REQUIRED TASK ->
Write out the records below from the line with "Task: Like the second redacted comment" up to and including the line with "Action: [x=41, y=74]". Omit the pictures.

INFORMATION PROVIDED ->
● ● ● ● ● ● ●

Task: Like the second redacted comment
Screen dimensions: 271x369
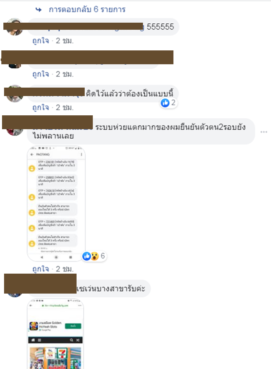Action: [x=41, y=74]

● ● ● ● ● ● ●

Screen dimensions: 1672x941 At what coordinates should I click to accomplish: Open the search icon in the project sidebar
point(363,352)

● ● ● ● ● ● ●

FULL ANSWER ->
Task: Like the second redacted comment
Screen dimensions: 271x369
Action: [x=41, y=74]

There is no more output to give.